_Dataset excerpts_.

- - - -

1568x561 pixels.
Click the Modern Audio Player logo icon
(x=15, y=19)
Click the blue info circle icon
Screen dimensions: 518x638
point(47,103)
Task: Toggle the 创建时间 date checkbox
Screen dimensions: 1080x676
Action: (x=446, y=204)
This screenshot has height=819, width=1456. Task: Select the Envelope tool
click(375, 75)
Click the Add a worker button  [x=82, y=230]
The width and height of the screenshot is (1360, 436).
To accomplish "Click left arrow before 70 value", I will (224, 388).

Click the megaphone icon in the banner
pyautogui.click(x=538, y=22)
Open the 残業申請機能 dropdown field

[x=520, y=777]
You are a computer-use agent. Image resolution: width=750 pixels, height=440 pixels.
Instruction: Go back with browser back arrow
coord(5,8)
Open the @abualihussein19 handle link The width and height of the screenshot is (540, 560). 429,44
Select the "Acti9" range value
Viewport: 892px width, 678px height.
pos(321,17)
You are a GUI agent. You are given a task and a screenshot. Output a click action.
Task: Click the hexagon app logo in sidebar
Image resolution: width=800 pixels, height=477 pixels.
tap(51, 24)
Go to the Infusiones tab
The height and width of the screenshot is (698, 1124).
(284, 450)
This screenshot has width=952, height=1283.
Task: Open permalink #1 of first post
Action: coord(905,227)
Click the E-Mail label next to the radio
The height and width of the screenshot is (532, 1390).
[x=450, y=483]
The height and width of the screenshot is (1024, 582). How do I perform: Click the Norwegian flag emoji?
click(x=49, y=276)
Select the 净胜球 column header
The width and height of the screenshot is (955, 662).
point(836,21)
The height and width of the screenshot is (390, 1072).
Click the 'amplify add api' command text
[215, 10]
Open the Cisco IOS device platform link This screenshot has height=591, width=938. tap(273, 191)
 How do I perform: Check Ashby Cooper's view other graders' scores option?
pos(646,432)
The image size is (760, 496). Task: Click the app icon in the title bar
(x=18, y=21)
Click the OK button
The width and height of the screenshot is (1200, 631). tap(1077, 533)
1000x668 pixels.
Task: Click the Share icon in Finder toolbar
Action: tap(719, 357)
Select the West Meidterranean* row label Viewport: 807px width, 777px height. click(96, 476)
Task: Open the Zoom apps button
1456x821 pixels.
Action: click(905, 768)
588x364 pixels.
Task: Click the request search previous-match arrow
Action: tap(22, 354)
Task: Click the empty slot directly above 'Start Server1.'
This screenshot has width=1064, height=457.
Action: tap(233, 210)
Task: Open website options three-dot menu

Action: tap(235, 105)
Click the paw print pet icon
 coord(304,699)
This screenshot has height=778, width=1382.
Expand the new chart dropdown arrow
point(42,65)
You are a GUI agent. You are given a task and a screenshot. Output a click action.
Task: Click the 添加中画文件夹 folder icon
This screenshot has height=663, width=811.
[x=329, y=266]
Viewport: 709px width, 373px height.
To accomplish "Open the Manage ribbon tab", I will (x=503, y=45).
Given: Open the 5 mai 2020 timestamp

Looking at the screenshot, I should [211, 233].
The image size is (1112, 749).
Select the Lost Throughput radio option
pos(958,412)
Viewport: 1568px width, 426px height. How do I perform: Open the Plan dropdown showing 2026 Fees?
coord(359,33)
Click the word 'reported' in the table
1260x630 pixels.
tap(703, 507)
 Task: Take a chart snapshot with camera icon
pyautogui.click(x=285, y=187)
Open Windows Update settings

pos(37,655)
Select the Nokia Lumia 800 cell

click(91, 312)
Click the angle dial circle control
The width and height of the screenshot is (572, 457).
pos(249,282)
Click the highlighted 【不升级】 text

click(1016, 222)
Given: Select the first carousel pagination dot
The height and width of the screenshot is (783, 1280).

- - - -

Which lines in the records above include the word "accomplish"? Copy them out.

To accomplish "Click left arrow before 70 value", I will (224, 388).
To accomplish "Open the Manage ribbon tab", I will (x=503, y=45).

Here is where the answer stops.